Stealth PACs database unveiled
With record amounts of secret money being funneled through nonprofit organizations to influence the upcoming elections, Public Citizen has created an Internet database to track the activity. The new Stealth PACs database, available here, tracks more than 100 groups that are working to influence the elections with large contributions from corporations, unions or wealthy individuals in the wake of the U.S. Supreme Court’s January 2010 decision in Citizens United v. Federal Election Commission. That ruling gave corporations the green light to spend unlimited amounts to influence elections.

1912 Montana campaign finance law is tossed out
A 1912 Montana law banning corporations from making independent political expenditures – money spent on such things as ads to help elect or defeat a candidate – has been tossed out in the wake of the U.S. Supreme Court’s decision in Citizens United. The Montana attorney general said the state would appeal.

… Meanwhile, judge skeptical of effort to strike down Florida disclosure law
A request by a conservative Florida group for a judge to strike down a Florida disclosure law was met with skepticism. The law requires groups that support or oppose ballot measures to form political committees and disclose the identities of their donors.
"Isn't this just a little too convenient," U.S. District Judge Robert Hinkle asked. "If a group of law students got together and wanted to come up with a fictitious case, they couldn't do any better."

Chamber relies on a few wealthy corporate donors
The U.S. Chamber of Commerce has increasingly relied on a few major corporate donors, including Dow Chemical, Goldman Sachs, Prudential, Chevron Texaco and others, The New York Times reports.

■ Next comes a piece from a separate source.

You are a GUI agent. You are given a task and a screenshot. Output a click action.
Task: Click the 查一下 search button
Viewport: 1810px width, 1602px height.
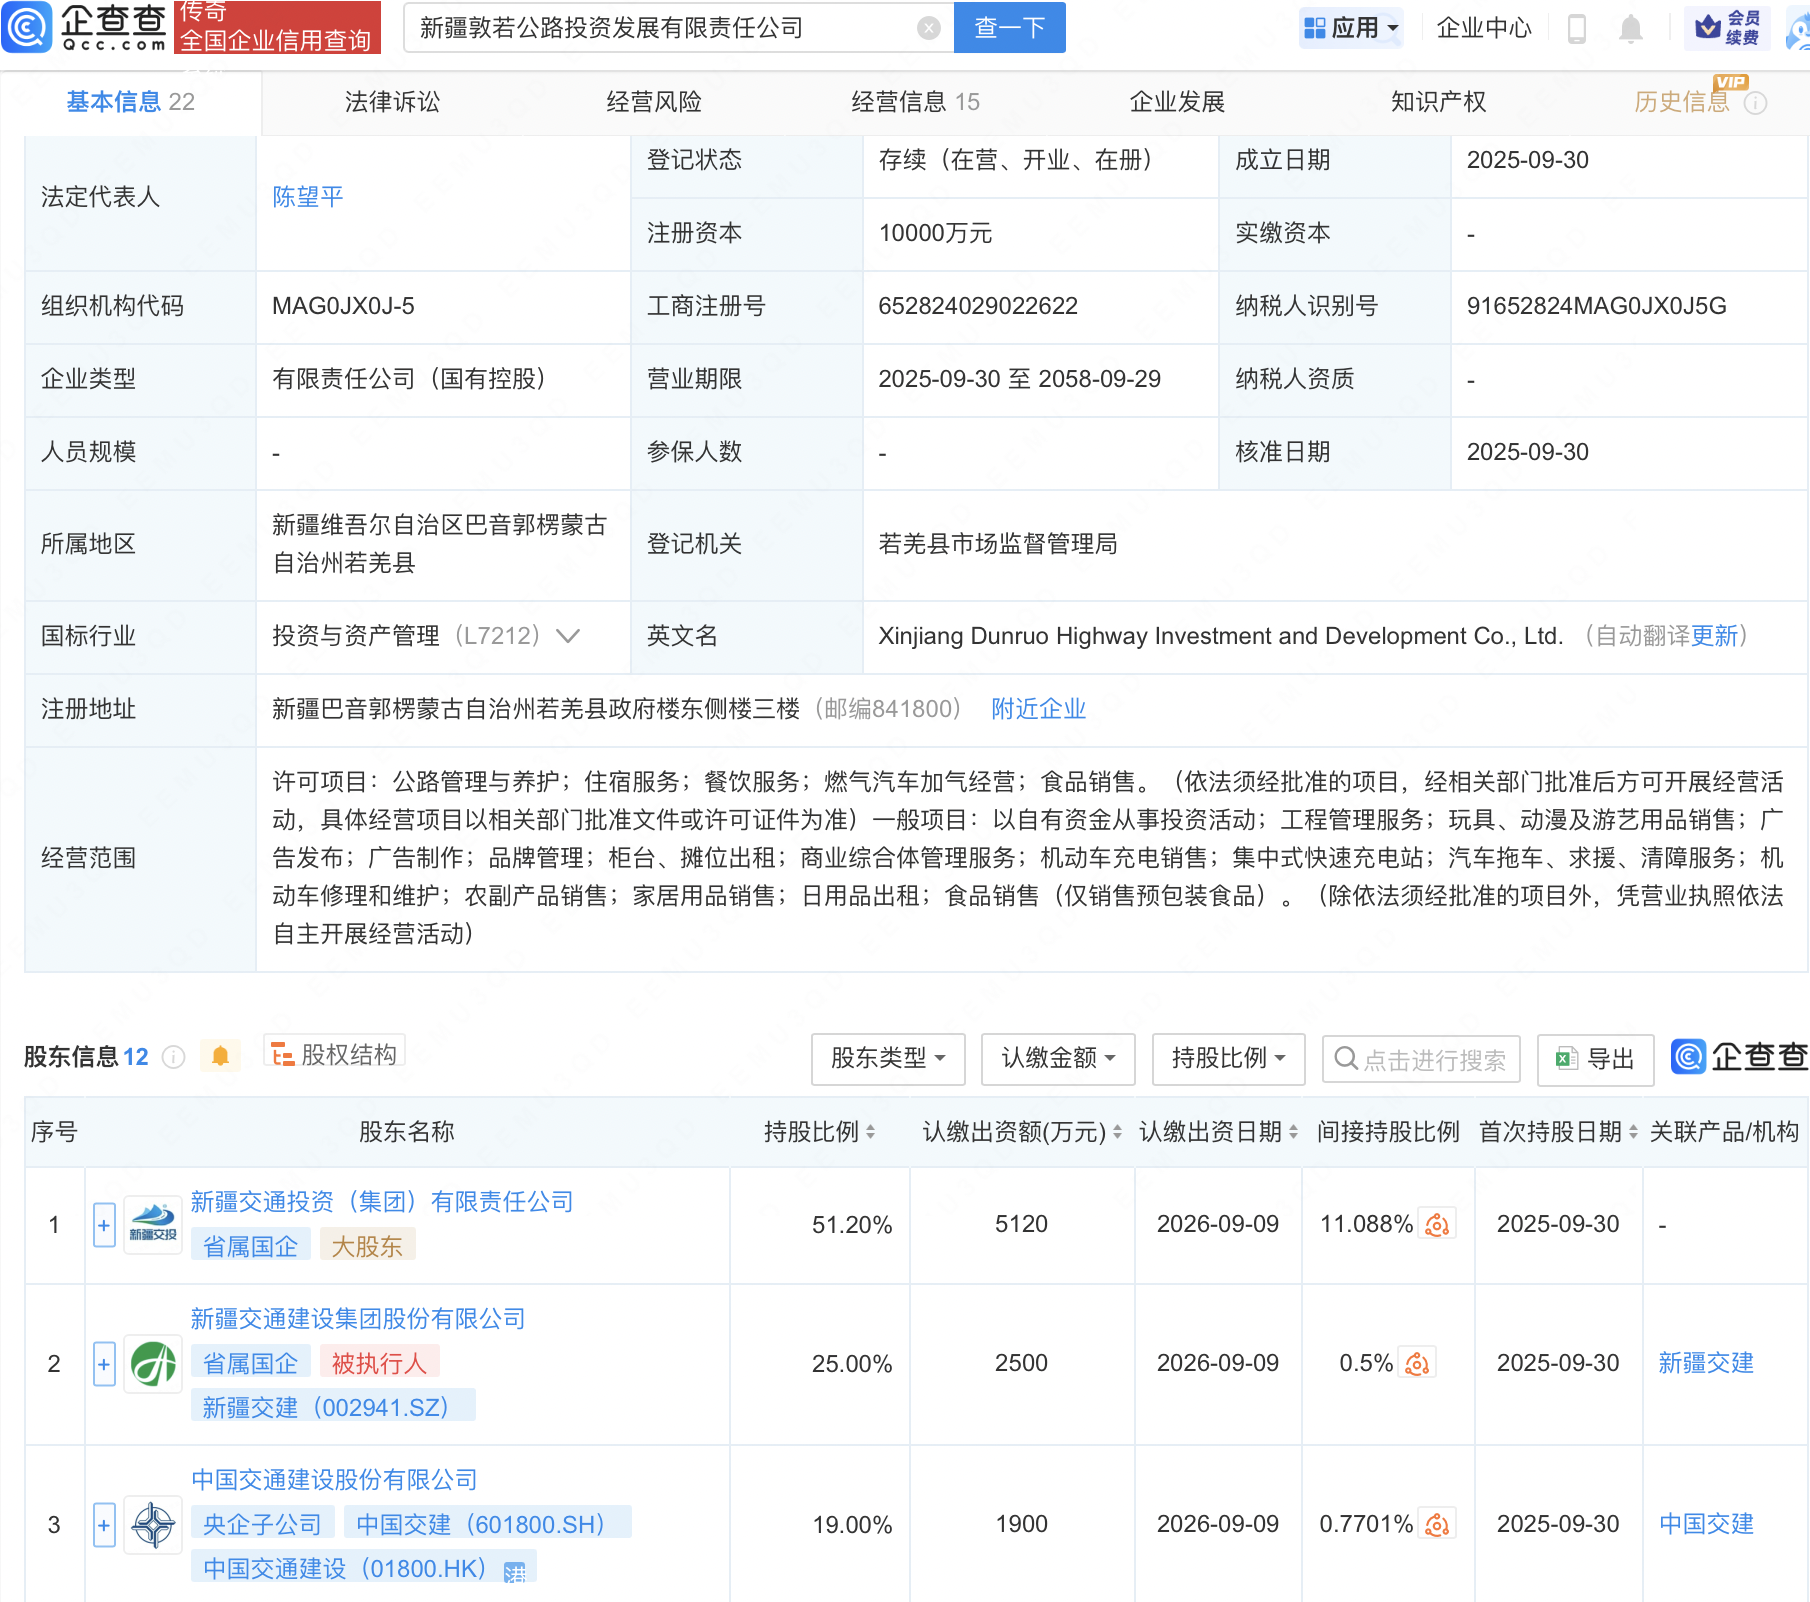coord(1009,28)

The Chamber doesn’t disclose the names of its donors, but Times reporters learned of some of them by analyzing corporate reports posted on company websites and tax filings.

Oil industry has spent $68.5 million this year on misleading ads, group says
The oil industry and its allies have spent $68.5 million on misleading television election ads, according to the Center for American Progress Action Fund. The group looked at the spending of 13 organizations, ranging from the U.S. Chamber of Commerce to the National Association of Manufacturers.

Dems ask FEC to crack down on foreign involvement in elections
Fifteen Senate Democrats have asked the Federal Election Commission to update its guidelines to ensure foreign interests can’t influence U.S. elections. The request stems from concern generated by ThinkProgress, which earlier this month published a blog post saying that the U.S. Chamber of Commerce has used foreign donations to buy election ads, an accusation the Chamber denies.

Money from foreign companies already goes to elections – legally
Overlooked in the flap over whether the U.S. Chamber of Commerce is using foreign donations to fund elections ads is the fact that money from foreign companies already goes to elections – and it’s legal. How? Political action committees connected to foreign-based corporations have donated money to candidates and parties – $60 million over the past decade, according to The Washington Post. The corporations include GlaxoSmithKline and AstraZeneca, both British drug manufacturers, and Anheuser-Busch InBev, based in Belgium.

Big Republican backers already planning for the next one
Big-money Republican donors are planning a retreat at a California resort in January to plan for the next election, The New York Times reports. The secretive group is assembling at the invitation of Koch Industries, which has spent millions combating climate change initiatives.

Taking his ball and going home
U.S. Supreme Court Justice Samuel Alito may skip the next State of the Union address, the Washington Times reports. You may recall that Alito shook his head and mouthed the words “Not true” when President Barack Obama criticized the court earlier this year for its Citizens United ruling. Apparently Alito is considering boycotting this year.